Depois dos sacrifícios sanitários, os pecuaristas têm até 30 dias para receber a indenização proposta pela Comissão de Avaliação, Taxação e Sacrifício. O pagamento será dividido entre a União e o Fundo de Desenvolvimento Agropecuário do Estado (Fundepec/PR). Os valores são calculados com base na cotação da arroba do dia considerando peso, sexo, idade, registros e fins econômicos.

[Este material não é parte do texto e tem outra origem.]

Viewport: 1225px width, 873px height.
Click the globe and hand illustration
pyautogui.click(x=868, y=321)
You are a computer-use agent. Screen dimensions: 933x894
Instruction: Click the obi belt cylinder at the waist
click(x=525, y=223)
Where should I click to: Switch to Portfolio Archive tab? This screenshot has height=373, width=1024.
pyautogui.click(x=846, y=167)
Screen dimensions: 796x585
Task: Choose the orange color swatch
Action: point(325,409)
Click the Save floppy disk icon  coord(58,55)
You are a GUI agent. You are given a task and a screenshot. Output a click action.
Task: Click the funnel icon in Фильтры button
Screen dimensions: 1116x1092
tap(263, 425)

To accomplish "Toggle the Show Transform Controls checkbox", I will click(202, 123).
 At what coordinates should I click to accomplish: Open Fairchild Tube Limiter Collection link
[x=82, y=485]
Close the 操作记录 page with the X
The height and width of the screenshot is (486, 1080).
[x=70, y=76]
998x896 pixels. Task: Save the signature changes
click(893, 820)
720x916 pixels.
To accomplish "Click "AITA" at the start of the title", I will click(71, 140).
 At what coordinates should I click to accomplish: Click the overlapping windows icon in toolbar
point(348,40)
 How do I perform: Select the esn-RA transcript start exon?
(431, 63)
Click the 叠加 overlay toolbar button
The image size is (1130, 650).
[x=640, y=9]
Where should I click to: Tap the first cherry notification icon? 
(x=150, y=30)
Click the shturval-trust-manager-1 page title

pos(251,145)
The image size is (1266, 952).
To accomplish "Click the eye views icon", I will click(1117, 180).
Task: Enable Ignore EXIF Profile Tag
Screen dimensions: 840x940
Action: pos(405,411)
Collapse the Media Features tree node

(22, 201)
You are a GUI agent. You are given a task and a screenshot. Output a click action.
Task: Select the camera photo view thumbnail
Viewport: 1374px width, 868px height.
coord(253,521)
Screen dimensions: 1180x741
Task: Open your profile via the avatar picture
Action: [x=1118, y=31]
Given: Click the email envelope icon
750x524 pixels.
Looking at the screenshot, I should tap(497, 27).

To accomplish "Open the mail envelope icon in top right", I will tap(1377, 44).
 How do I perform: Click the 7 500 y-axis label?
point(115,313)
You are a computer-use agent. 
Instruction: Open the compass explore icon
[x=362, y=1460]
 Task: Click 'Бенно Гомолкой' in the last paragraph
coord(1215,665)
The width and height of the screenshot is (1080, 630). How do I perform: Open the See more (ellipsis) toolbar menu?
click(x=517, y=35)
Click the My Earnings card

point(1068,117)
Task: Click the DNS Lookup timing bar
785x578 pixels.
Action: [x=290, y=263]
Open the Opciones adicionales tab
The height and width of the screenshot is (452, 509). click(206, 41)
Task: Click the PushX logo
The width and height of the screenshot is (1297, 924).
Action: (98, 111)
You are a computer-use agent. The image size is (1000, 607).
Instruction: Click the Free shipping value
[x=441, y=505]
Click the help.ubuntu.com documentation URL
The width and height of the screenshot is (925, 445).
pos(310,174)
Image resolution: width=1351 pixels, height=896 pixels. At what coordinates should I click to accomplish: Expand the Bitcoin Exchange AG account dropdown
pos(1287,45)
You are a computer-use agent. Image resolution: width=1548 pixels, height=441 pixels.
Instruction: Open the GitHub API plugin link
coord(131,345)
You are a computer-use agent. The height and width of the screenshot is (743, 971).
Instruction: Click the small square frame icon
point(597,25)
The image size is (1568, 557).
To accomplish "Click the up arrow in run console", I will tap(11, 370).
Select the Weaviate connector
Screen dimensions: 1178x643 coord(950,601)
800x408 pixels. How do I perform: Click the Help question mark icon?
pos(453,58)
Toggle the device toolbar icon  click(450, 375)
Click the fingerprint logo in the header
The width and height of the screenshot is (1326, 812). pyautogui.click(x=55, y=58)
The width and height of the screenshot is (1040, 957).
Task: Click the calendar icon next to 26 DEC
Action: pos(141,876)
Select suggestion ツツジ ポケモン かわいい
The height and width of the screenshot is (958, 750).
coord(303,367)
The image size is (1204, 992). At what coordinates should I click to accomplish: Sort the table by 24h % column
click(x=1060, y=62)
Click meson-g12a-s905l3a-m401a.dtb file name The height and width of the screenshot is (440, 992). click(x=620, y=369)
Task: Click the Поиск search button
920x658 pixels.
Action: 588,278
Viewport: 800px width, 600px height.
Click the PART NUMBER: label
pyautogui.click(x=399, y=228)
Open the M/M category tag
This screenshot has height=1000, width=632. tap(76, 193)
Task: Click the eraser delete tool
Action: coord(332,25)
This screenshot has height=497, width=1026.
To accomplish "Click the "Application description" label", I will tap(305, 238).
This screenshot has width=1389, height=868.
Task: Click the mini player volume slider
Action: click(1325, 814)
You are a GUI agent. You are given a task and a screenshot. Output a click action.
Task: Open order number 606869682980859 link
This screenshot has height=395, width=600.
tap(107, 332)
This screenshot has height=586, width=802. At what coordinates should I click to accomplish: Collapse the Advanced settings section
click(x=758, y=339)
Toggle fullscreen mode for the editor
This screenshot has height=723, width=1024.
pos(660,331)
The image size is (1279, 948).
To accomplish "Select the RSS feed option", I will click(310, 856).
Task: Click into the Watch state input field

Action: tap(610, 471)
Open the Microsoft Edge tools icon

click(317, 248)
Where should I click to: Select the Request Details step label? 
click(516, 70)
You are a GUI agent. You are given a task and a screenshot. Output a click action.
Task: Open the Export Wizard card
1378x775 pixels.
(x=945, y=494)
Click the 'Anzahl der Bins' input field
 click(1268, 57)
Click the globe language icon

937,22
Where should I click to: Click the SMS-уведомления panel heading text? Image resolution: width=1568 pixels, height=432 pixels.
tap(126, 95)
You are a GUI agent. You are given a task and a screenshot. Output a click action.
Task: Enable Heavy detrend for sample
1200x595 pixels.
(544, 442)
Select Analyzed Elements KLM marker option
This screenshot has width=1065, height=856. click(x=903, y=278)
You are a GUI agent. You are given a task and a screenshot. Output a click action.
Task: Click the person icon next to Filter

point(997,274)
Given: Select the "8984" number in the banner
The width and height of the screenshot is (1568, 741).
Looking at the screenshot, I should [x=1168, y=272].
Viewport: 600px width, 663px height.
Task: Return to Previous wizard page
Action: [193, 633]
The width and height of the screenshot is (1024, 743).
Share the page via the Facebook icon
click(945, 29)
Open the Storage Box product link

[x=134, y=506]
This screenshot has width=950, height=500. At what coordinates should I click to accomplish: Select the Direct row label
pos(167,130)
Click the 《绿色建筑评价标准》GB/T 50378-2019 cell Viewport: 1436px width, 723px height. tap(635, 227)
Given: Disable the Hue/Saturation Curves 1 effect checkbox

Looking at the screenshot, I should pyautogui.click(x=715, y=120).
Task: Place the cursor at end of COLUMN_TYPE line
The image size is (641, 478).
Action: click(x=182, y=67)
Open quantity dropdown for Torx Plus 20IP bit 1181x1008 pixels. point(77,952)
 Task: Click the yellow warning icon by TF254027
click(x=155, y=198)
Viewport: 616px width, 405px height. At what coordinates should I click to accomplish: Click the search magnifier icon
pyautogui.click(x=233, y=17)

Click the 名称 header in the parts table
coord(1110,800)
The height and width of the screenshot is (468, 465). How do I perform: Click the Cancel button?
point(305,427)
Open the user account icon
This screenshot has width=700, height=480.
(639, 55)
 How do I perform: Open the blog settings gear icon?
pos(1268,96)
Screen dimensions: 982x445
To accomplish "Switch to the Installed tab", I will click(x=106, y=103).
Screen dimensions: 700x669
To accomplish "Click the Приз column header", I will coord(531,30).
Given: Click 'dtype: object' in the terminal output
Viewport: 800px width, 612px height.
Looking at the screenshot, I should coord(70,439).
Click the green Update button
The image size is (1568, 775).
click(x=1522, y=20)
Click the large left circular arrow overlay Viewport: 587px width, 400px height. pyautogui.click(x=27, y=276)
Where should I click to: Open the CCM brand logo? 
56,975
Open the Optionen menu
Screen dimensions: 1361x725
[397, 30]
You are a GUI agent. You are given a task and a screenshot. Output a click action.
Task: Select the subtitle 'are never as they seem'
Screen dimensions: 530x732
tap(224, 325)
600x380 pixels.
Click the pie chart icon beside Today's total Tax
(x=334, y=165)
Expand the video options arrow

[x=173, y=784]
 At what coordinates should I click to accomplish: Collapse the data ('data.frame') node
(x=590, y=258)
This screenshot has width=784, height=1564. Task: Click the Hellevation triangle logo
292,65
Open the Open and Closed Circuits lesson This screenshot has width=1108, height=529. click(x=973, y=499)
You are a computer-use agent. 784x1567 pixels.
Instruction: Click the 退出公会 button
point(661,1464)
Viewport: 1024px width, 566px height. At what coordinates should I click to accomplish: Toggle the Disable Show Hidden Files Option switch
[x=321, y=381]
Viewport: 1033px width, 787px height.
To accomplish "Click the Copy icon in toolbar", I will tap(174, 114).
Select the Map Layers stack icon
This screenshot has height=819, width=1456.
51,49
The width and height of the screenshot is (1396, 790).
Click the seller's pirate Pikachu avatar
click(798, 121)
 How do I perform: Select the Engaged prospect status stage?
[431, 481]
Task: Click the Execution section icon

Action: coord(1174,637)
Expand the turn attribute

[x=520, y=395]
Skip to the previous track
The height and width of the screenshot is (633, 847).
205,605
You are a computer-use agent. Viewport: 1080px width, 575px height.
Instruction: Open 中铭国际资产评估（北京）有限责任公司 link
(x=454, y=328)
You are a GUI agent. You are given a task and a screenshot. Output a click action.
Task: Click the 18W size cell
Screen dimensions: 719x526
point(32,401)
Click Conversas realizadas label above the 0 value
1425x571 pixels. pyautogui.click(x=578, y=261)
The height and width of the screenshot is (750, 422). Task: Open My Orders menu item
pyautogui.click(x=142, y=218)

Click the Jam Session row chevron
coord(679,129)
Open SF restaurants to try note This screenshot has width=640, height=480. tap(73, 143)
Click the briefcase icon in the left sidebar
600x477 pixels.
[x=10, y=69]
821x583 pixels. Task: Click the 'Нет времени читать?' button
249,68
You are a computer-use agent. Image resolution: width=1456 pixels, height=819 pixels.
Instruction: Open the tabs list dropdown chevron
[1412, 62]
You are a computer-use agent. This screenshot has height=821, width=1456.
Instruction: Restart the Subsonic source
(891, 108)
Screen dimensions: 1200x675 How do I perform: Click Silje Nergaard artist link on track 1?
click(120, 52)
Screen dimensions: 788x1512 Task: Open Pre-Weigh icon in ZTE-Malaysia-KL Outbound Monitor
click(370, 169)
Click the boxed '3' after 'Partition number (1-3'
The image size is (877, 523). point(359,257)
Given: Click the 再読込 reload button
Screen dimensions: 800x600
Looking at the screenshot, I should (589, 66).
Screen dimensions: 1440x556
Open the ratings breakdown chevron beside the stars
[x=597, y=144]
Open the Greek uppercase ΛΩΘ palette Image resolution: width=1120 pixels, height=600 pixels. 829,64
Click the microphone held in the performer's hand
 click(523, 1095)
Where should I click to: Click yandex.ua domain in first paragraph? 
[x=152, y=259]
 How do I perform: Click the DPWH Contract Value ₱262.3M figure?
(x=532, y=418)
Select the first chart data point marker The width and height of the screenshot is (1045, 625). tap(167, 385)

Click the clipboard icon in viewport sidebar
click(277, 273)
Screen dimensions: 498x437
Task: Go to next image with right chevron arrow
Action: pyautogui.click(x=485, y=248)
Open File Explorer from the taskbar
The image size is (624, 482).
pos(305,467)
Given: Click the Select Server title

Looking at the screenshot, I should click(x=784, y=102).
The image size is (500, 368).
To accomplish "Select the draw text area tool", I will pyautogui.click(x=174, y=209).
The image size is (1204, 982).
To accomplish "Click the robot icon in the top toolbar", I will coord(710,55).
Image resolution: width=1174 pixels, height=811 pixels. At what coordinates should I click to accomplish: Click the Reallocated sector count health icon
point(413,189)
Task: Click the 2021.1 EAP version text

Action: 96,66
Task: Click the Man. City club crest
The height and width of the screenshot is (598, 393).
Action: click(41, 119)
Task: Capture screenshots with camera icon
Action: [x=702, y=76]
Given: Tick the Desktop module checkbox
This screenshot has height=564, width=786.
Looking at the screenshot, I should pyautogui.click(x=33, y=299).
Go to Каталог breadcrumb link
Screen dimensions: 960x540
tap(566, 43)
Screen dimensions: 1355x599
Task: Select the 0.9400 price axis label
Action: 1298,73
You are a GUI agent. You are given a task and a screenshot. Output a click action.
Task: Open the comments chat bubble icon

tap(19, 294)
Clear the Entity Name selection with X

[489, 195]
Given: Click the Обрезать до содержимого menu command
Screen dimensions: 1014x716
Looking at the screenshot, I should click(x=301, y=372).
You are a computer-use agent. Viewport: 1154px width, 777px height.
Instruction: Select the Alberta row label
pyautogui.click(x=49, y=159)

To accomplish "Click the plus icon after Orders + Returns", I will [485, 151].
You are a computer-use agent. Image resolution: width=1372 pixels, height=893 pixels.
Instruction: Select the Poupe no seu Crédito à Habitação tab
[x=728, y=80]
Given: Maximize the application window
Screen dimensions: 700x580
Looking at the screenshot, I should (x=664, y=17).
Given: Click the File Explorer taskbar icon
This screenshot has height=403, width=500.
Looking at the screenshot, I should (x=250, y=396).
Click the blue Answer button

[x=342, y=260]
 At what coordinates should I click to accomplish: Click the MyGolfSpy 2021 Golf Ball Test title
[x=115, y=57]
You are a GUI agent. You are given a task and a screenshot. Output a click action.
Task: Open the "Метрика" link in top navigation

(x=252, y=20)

Os animais de seis fazendas - Cesumar e Pedra Preta (Maringá), Santa Izabel (Grandes Rios), Alto Alegre e São Paulo (Loanda) e Flor do Café (Bela Vista do Paraíso) - foram pesados na semana passada. Os bovinos são divididos por lotes de touros, vacas, novilhas e bezerros. Já a avaliação do rebanho da Fazenda Cachoeira, em São Sebastião da Amoreira, ocorreu em janeiro. Naquele mês, os 1.795 bovinos foram avaliados em R$ 1,285 milhão, valor que deve ser reduzido agora, uma vez que a cotação da arroba caiu.
Os pecuaristas podem receber primeiro a metade do Fundepec, cujo trâmite é menos demorado. O vice-governador Orlando Pessuti, secretário estadual de Agricultura e Abastecimento, deve encaminhar um ofício ao presidente do fundo, Ágide Meneghetti (presidente da Federação da Agricultura do Estado), solicitando o pagamento dos pecuaristas. Com esse documento, o repasse poderá ocorrer até imediatamente. A assessoria de imprensa da Seab não soube informar ontem quando o secretário fará essa solicitação.
O trâmite mais demorado é o da União. A Comissão de Avaliação deve encaminhar o relatório ao Ministério da Agricultura que o submeterá à análise da Advocacia Geral da União (AGU). O pagamento será liberado somente depois da aprovação da AGU. (F.M.)